A golden lining to market drawdowns is that entry points become more attractive and affordable. And as markets are cyclical in nature, the bounce-back is inevitable. Graph 1 shows the last three major recessions/market drawdowns for the FTSE/JSE All Share Index (ALSI) and the S&P 500. Interestingly, the bounce-backs are significantly longer than the declines. To make the most of the recovery, you need to already be in position when the market turns. Graph 2 shows the best 15 days since the Covid-19 fall, and if you missed those, you would definitely have suffered a substantial loss.

Remember, you should always be vigilant about what you choose to invest in – just because a company is cheap doesn’t mean it’s a good investment.

Graph 1: JSE All Share versus S&P 500 since 2000

Source: PSG Wealth research team

Graph 2: Time in the market versus timing the market

Source: PSG Wealth research team

Tip #3 Act with calm

Don’t beat yourself up if you start to panic when you see the sea-saw of markets – especially when there are big declines (or even gains). However, remember that it’s dangerous to act while in this panicked state. Impulsive financial decisions can destroy the value you’ve been building. When taking financial action, you should do so rationally, logically and calmly. This is where a financial adviser plays a critical role.

Tip #4 Stick to your plan

The biggest risk to any savings plan is not having enough money when you reach your end goal. More than market volatility, the two biggest aspects that affect the end goal are time and investment contributions. For example, when investors pull back on risk appetite during market volatility without increasing their contributions to counter the reduced growth, they inflict severe losses on their investments. You cannot dial back on growth and not simultaneously understand the responsibility you, as the investor, will have to make up with additional contributions to your savings.

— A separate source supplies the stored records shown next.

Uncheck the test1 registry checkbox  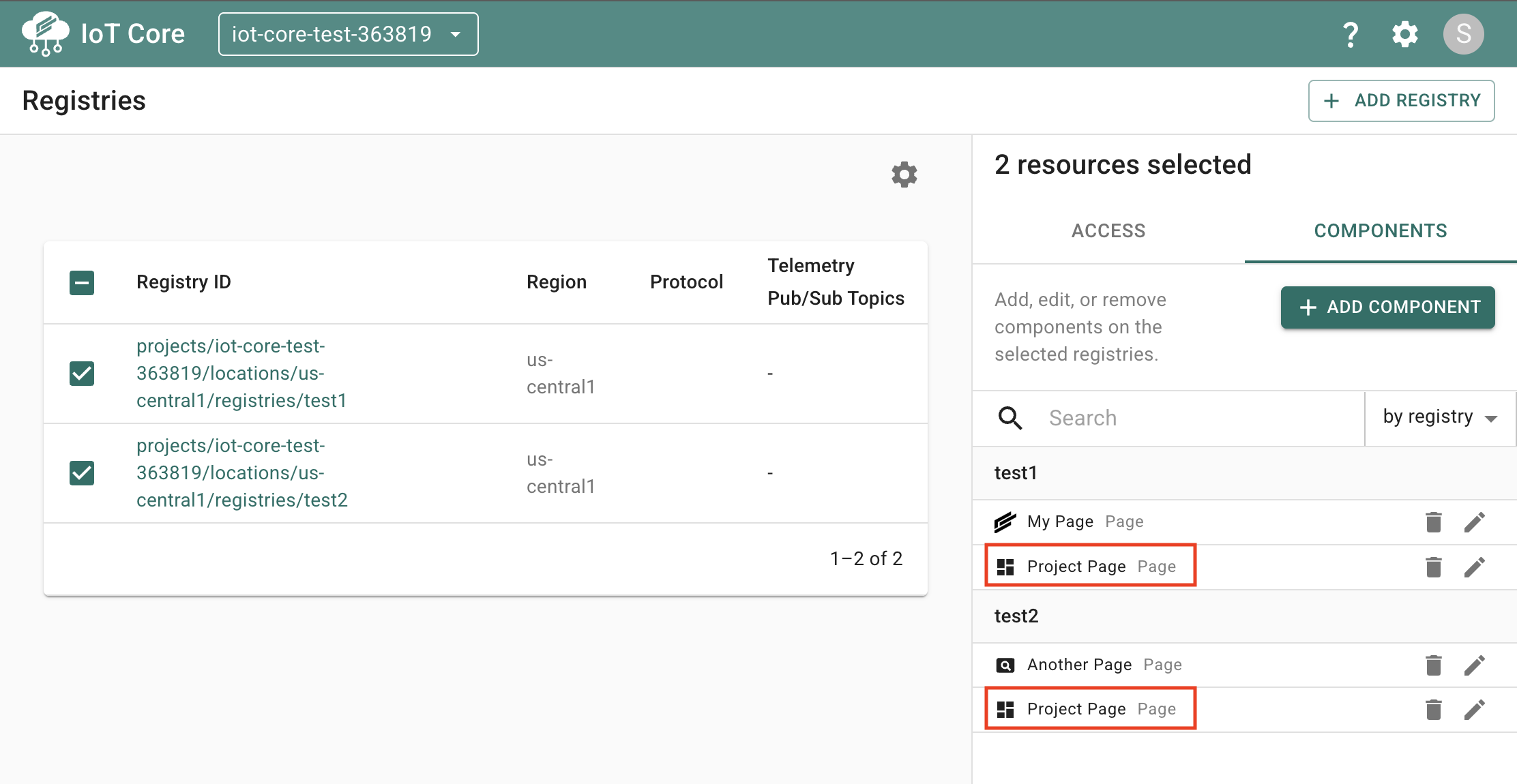point(82,374)
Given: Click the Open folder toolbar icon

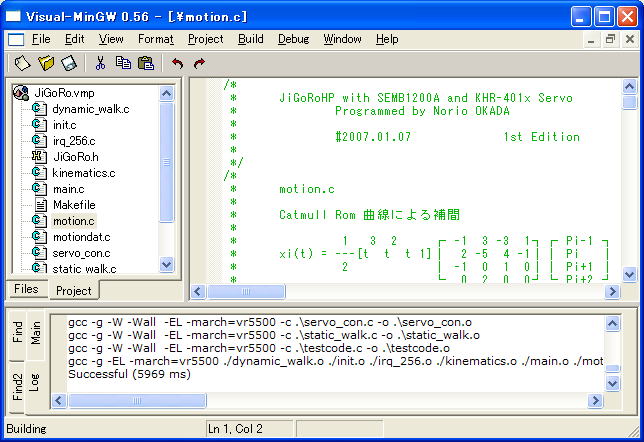Looking at the screenshot, I should (x=46, y=63).
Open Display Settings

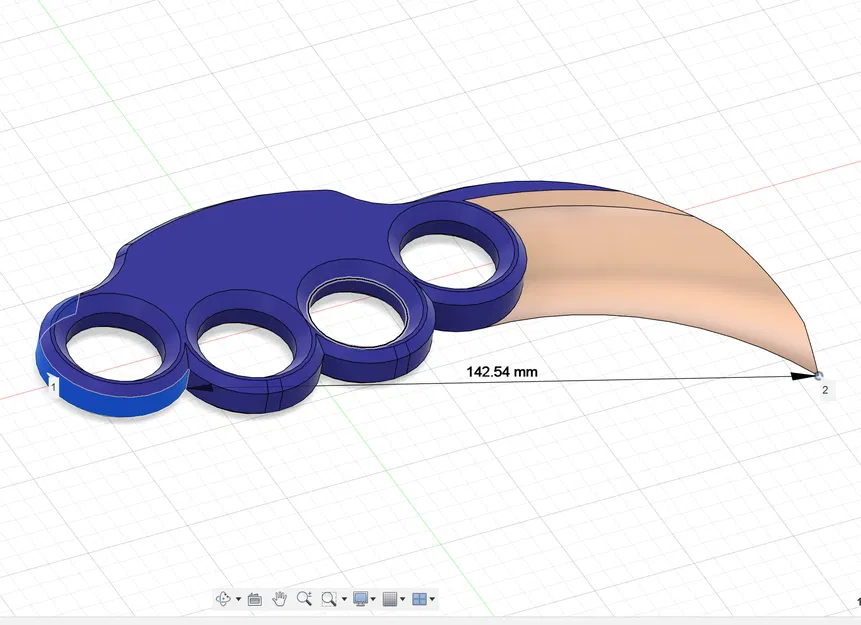359,598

Table 1 illustrates the correlation between time in the market versus contributions. Assuming a set 6% interest rate, with the aim to retire at 65 and draw R20 000 a month for the next 20 years, an investor would need roughly R2.79 million at retirement. An investor who starts putting away about R1 000 a month at the age of 20 will save around R1.34 million more than the person who starts saving R1 000 at age 30. Thus, to counter this loss, the 30-year-old will need to increase their monthly contribution to almost R2 000. The lesson to understand from this is that less time you spend in an investment product, the more you will need to contribute at a later stage to make up for the shortfall.

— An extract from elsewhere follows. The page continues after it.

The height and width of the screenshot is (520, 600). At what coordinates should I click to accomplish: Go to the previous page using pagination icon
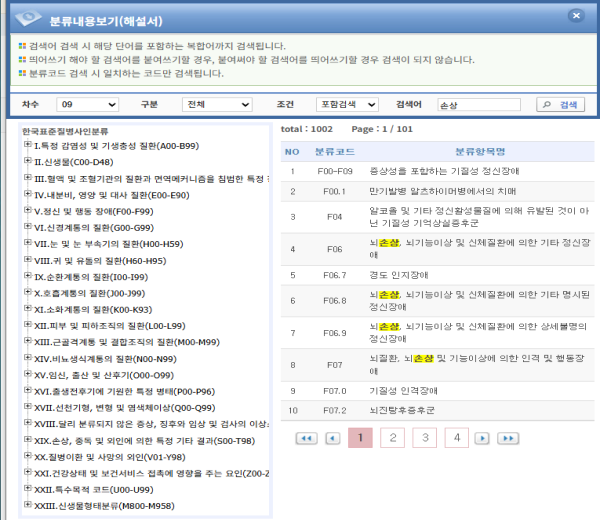[333, 438]
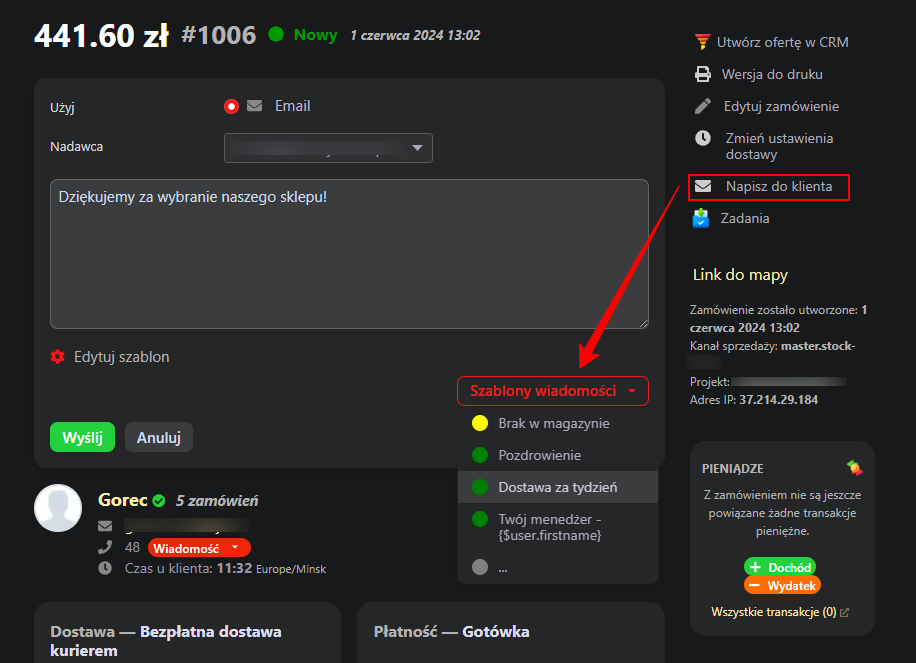This screenshot has width=916, height=663.
Task: Click the clock icon for delivery settings
Action: (x=703, y=138)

Table 1: Retirement scenarios

Source: PSG Wealth research team

Tip #5 Diversify

Financial author Sam Beckbessinger asked which is better – investing R10 000 in one company or R1 000 in 10 companies? The answer is clear that if the R10 000 company performs poorly, so does your investment. However, if you construct a diversified portfolio that is tactically over- and underweighted in specific areas, you can hedge against mistakes made in the market. In this way you manage the greater risks while still achieving your investment and savings goals.

Tip #6 Don’t go solo

In times of stress and uncertainty, Pask adds that you need to know who you can turn to. He says that a trusted financial adviser is qualified to create an investment plan suited to your specific needs, and can advise you on the best way forward (or remind you of your investment plan) during market turmoil. “So, rest assured that you can upcycle and/or recycle your shoe boxes as desired, without tasking them with safekeeping your savings or investments,” concludes Pask.